This implementation uses an "undo log" approach to implement the "Simple Database Challenge". A data hash map stores all the key value pairs. Another hash map is used to store the count of each value. Each update (SET/UNSET) modifies the data hash map directly and update the count of the new and old value. The count of "null" value is not tracked.
Transaction is supported by a set of undo logs organized in a linked list. When a new transaction starts, a new undo log is added to the front of the undo log list. An undo log is a hash map itself that stores the original value for each key modified in the current transaction. When SET/UNSET is called the first time on a key, the key / original value pair will be added to the undo log and will not be changed again in the same transaction.
When rollback is called, the original values from the undo log will be set on the data hash map and the value counts will be adjusted in the same way during SET/UNSET. The undo log for the current transaction will then be removed from the undo log list.
When commit is called, we only need to clear the undo log list, as the data and value counts always reflect the latest state.
As hash map is used to store the data and value count, GET and NUMEQUALTO are O(1). BEGIN, SET and UNSET are also mainly get/put operations on the hash map and should be O(1). COMMIT only clears the undo log list, it's time will be constant. ROLLBACK's complexity will depend on the number of keys that need to be set.
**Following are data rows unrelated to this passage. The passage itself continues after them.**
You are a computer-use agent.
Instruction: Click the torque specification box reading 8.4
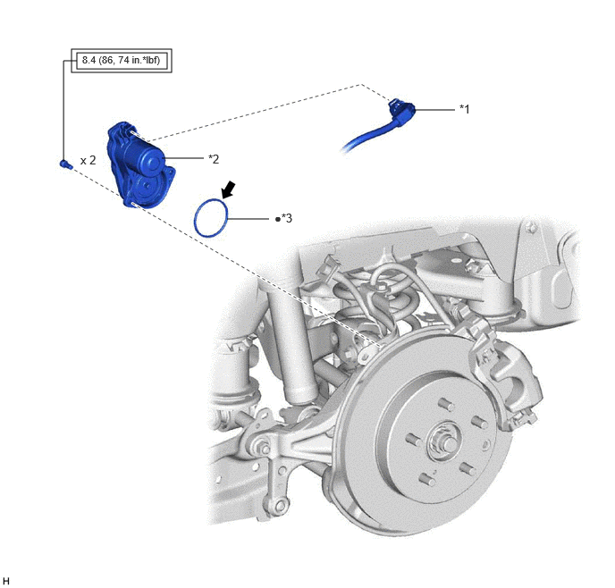pyautogui.click(x=122, y=61)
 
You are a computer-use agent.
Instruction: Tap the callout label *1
pyautogui.click(x=465, y=109)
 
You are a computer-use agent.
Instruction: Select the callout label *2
pyautogui.click(x=214, y=159)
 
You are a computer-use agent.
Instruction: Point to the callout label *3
pyautogui.click(x=287, y=218)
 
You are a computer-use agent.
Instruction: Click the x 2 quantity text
pyautogui.click(x=88, y=160)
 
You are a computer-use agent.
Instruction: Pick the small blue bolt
pyautogui.click(x=65, y=164)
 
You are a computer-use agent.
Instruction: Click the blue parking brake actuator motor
pyautogui.click(x=140, y=164)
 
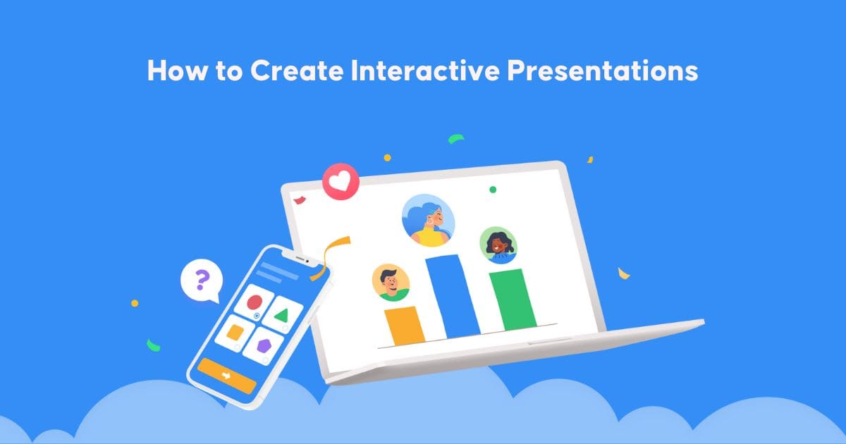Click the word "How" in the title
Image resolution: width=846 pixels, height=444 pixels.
click(x=168, y=71)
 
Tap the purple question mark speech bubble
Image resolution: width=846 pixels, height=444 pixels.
click(x=202, y=281)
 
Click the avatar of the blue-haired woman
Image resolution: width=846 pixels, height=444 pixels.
click(x=429, y=221)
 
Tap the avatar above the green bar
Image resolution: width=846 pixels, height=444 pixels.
click(x=498, y=245)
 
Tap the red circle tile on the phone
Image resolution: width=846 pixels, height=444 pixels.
click(x=254, y=304)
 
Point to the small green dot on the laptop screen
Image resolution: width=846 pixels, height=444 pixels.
click(x=493, y=190)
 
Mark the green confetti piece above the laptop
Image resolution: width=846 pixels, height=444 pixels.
click(x=457, y=138)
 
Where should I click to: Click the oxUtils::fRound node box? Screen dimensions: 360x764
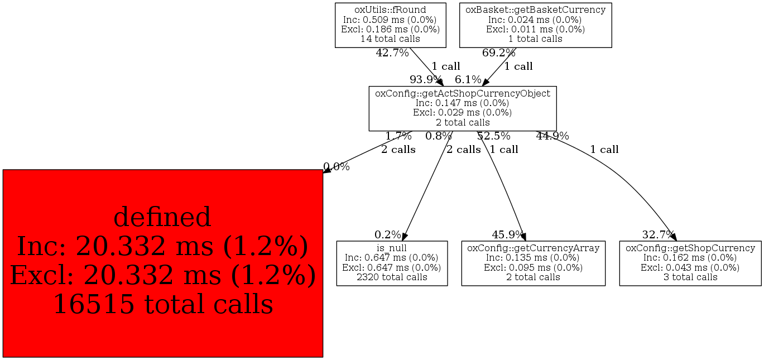coord(390,25)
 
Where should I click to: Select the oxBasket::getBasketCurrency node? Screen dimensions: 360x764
coord(535,25)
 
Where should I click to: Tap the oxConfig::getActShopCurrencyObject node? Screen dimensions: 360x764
coord(462,108)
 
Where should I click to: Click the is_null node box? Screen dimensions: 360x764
coord(392,263)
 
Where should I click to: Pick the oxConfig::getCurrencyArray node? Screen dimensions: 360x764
coord(533,263)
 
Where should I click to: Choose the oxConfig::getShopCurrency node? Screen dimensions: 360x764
coord(690,263)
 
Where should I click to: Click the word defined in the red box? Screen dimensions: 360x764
coord(162,217)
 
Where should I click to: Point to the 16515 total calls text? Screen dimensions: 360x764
coord(162,304)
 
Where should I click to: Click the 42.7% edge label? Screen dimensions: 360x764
coord(392,54)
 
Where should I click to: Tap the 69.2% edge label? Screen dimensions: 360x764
coord(499,54)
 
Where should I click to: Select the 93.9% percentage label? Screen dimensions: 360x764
coord(426,80)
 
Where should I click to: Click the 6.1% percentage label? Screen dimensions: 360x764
coord(468,80)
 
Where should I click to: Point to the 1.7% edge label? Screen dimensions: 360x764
coord(398,136)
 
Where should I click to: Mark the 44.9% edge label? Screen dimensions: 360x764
coord(552,136)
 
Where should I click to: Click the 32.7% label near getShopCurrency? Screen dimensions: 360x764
coord(659,235)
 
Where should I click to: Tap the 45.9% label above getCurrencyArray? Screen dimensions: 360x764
coord(508,235)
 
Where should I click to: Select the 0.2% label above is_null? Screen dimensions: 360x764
coord(388,235)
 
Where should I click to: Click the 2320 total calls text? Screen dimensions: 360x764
coord(392,277)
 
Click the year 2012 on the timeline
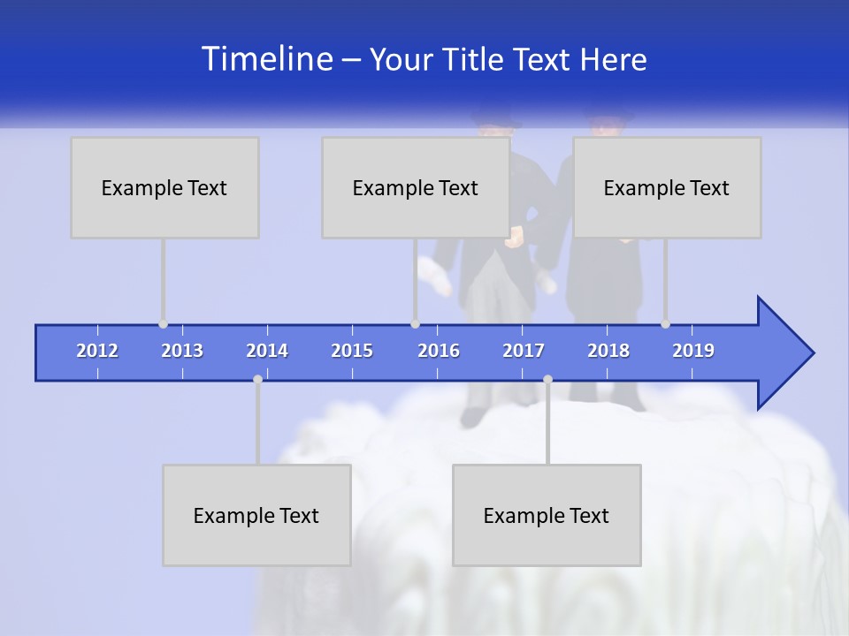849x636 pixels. (97, 351)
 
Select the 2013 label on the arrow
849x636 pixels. (182, 351)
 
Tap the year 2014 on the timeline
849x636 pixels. (267, 351)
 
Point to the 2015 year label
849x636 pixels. (352, 351)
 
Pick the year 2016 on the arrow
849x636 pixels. (439, 351)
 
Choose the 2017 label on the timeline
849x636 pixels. (524, 351)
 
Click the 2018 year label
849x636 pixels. (608, 351)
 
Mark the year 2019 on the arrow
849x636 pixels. (693, 351)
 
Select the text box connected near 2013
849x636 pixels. (164, 187)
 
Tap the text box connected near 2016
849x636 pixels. (416, 187)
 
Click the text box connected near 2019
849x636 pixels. (667, 187)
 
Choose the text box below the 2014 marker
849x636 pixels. (256, 515)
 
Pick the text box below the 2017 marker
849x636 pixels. (547, 515)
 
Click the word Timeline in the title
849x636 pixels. (266, 59)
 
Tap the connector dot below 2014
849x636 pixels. (257, 379)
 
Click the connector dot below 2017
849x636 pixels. (547, 379)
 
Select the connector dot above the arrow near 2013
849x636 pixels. (164, 324)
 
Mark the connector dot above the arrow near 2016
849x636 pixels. (415, 324)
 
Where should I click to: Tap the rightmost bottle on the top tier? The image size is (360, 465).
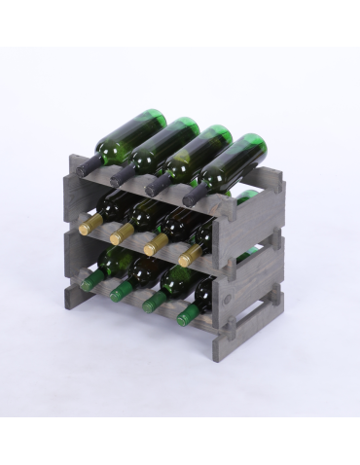tap(234, 159)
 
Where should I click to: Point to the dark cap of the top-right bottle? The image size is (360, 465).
tap(190, 201)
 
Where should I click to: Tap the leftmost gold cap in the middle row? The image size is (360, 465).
tap(85, 226)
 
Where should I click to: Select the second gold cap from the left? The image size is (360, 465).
tap(118, 235)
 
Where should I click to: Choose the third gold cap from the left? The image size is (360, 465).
tap(151, 246)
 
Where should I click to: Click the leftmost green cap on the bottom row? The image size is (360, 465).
tap(87, 284)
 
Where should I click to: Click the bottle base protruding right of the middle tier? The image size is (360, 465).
tap(245, 198)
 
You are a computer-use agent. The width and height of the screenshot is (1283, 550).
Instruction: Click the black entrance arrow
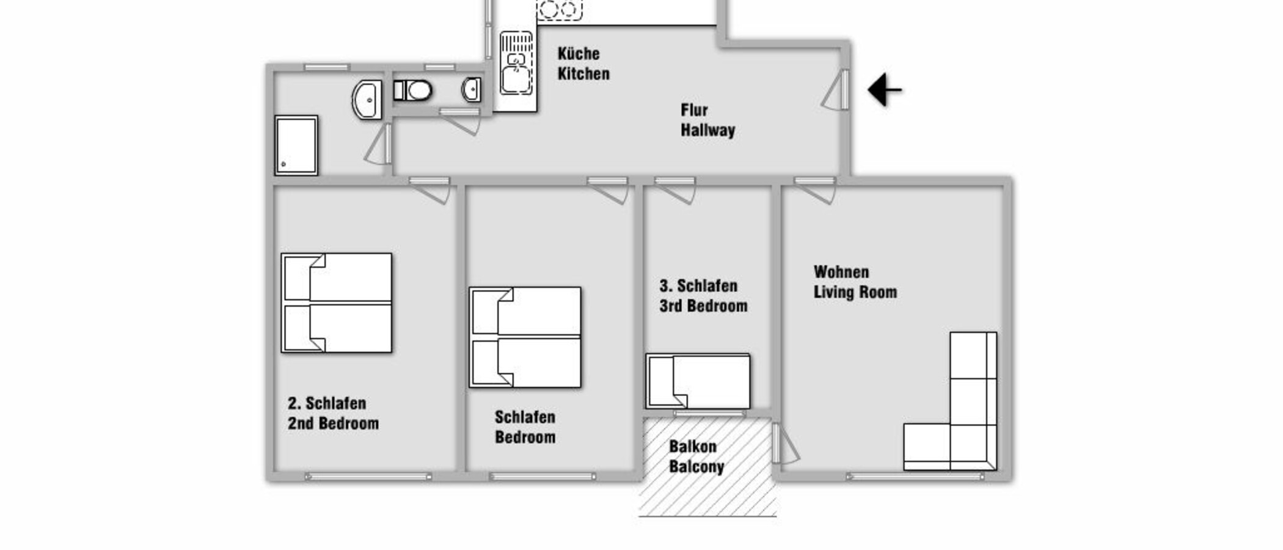click(883, 90)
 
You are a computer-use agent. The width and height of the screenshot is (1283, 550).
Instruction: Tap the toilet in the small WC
click(414, 90)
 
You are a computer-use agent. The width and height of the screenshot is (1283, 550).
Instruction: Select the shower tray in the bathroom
click(296, 145)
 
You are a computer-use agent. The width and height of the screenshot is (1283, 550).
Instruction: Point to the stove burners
click(559, 9)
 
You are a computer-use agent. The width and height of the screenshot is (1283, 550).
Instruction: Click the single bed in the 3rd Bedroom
click(698, 381)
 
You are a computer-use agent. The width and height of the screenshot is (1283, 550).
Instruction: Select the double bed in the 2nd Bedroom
click(337, 303)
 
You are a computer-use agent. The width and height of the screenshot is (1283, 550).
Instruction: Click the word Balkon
click(692, 447)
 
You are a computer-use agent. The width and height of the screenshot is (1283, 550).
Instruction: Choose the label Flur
click(694, 110)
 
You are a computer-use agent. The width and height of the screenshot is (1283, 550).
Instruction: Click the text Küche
click(578, 54)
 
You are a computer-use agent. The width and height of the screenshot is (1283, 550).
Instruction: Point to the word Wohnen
click(841, 272)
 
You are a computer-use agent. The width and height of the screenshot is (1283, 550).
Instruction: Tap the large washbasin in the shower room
click(367, 100)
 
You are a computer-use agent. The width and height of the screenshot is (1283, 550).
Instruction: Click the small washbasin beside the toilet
click(471, 90)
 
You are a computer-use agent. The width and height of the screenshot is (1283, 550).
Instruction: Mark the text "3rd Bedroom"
click(703, 306)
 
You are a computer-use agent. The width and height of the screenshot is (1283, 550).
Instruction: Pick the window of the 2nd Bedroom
click(368, 476)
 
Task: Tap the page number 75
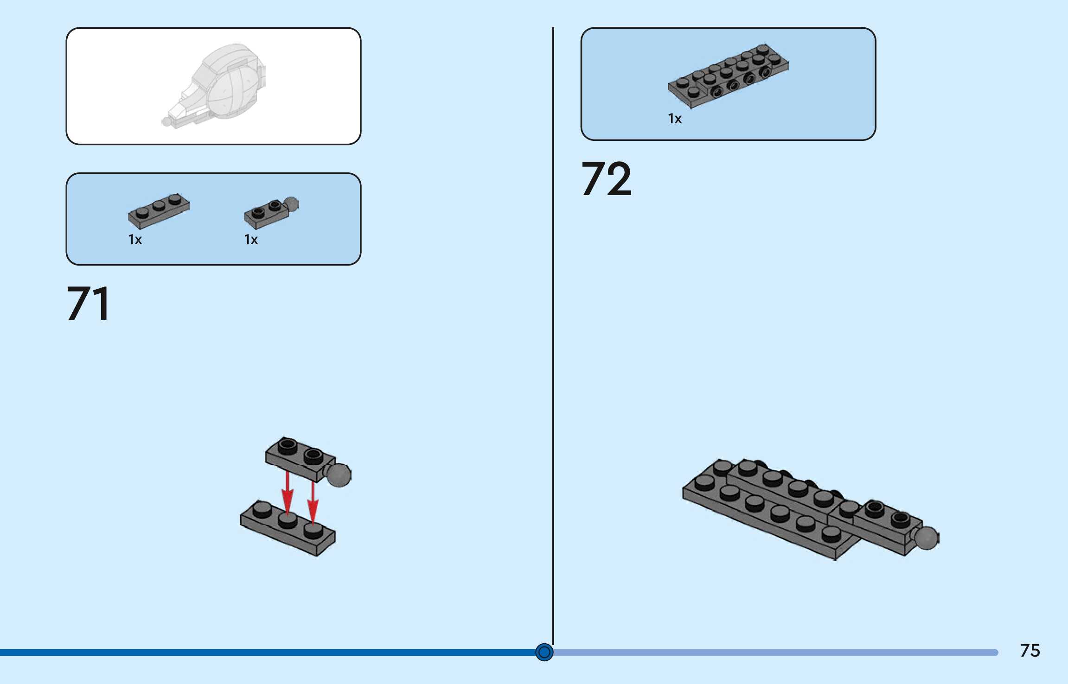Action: (x=1030, y=651)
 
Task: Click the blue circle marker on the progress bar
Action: (x=544, y=652)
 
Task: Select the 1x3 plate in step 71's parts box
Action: (x=159, y=211)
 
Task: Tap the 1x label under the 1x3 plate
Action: (x=135, y=240)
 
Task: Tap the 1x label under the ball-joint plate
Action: (x=251, y=240)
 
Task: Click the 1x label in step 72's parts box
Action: (x=675, y=119)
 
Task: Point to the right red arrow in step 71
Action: (x=313, y=503)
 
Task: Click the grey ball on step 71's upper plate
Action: (x=339, y=475)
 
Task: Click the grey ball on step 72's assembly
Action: (x=926, y=538)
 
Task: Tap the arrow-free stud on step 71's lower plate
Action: (x=262, y=510)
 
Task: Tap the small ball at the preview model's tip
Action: (x=166, y=121)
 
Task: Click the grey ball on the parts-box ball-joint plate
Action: (x=291, y=204)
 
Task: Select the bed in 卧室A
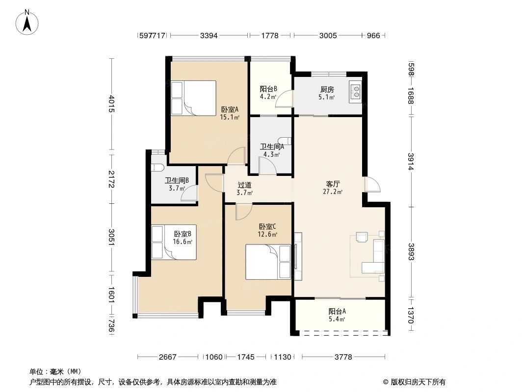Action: (193, 98)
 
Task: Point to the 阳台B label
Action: (268, 89)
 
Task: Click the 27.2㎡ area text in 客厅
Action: (334, 192)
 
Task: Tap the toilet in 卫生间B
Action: (157, 168)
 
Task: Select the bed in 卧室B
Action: (174, 242)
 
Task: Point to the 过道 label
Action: (244, 185)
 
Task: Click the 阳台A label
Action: (337, 311)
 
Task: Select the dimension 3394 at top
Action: (209, 35)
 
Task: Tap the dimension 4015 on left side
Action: (112, 104)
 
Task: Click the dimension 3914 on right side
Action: (411, 161)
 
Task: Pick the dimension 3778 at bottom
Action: (343, 357)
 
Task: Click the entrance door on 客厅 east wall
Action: (372, 184)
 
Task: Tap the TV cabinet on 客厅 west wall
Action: (298, 255)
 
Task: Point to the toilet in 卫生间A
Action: (287, 141)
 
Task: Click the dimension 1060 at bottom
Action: (214, 357)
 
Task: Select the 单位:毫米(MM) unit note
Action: (55, 371)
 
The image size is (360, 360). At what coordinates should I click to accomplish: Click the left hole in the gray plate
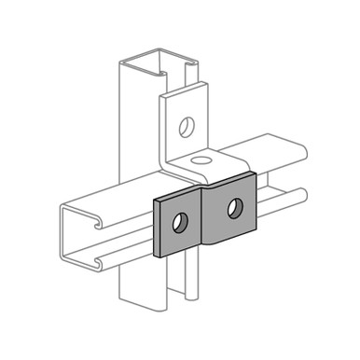pos(179,222)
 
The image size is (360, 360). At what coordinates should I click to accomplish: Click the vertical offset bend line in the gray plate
pos(204,211)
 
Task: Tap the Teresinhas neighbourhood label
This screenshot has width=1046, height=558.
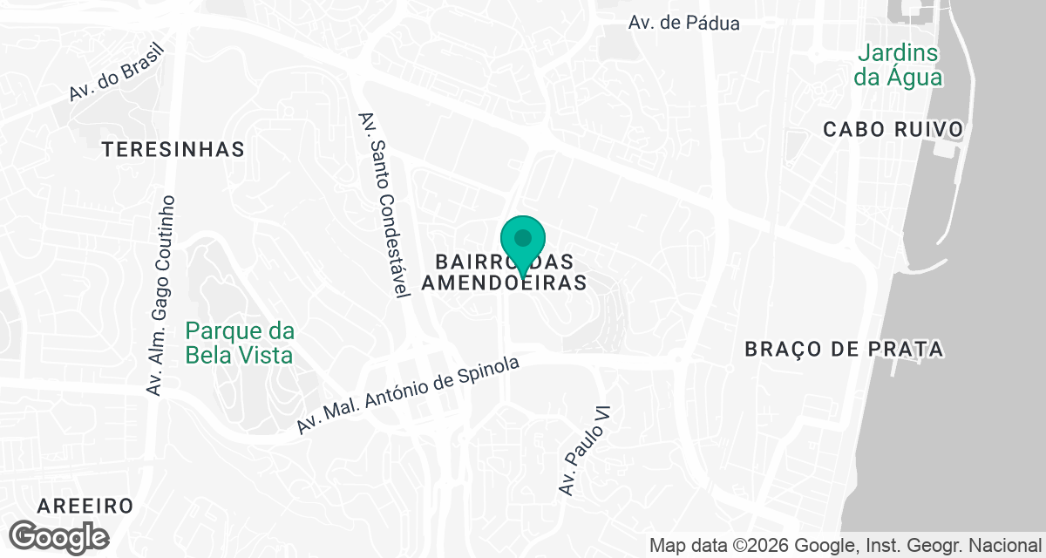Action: coord(173,150)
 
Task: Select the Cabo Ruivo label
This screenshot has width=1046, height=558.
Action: coord(893,130)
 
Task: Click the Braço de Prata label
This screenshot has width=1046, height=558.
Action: coord(844,350)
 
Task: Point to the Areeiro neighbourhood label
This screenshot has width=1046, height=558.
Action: coord(85,506)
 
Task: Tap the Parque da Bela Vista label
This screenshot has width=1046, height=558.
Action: coord(239,344)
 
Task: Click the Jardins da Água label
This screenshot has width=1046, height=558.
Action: coord(897,65)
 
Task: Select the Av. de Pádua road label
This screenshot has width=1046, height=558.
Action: coord(683,23)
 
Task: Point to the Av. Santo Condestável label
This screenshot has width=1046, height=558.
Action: coord(384,205)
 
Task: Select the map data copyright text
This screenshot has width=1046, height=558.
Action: coord(845,546)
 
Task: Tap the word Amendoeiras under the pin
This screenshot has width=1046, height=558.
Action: coord(503,283)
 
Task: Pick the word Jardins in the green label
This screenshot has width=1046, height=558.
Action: coord(897,53)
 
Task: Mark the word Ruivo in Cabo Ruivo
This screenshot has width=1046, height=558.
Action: coord(928,130)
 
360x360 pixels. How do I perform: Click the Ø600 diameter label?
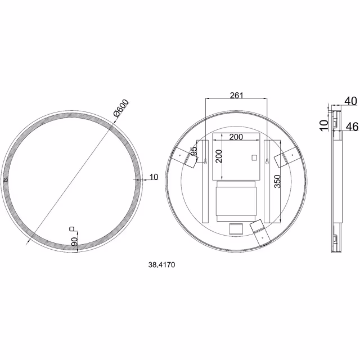pyautogui.click(x=121, y=108)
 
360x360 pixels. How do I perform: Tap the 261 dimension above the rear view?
pyautogui.click(x=237, y=95)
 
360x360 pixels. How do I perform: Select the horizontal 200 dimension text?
pyautogui.click(x=237, y=137)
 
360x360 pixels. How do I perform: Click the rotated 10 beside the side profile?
pyautogui.click(x=323, y=124)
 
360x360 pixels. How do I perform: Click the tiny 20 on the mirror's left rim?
pyautogui.click(x=6, y=180)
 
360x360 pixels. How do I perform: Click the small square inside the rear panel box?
pyautogui.click(x=253, y=158)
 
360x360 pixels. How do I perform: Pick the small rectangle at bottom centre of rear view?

As the number of keys modified in a transaction is relatively small, the time will likely to be constant as well.
As the number of keys modified in a transaction is relatively small, the hash map memory footprint for each undo log will be small.
Two classes used in the implementation:
- SimpleDB class - It mainly handles input and output. It invokes DataStore class for data operations.
- DataStore class - It has internal data structures to store key value pairs and supports read/write operations and the transaction behaviors.
- Down load the files into a folder
- navigate to the bin sub folder in a terminal
- run
java SimpleDB
An alternative solution can use the "shadow value" approach, where the value modified in a nested transaction "shadows" the value in the nesting transaction. Depending on implementation, this approach may have the following limitations: (1) Iterative lookup for a variable across nested transactions. The time it takes to look up a variable may depend on the height of the transaction stack. (2) Special handling for UNSET. Need to a way to tell if the value is intentionally set to null in the current transaction or just not modified. (3) More work for COMMIT. When commit is invoked, we need to "fold" changes across the transaction stack and update related value counts. This could be a performance issue for a very high transaction stack.